Render every line of the items below as a numbered list, leaving out any blank lines.
>>>
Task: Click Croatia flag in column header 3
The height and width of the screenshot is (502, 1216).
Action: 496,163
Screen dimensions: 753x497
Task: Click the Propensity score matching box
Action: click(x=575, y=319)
<<<
● FULL RESPONSE:
1. Task: Click Croatia flag in column header 3
2. The height and width of the screenshot is (502, 1216).
3. Action: 496,163
4. Screen dimensions: 753x497
5. Task: Click the Propensity score matching box
6. Action: click(x=575, y=319)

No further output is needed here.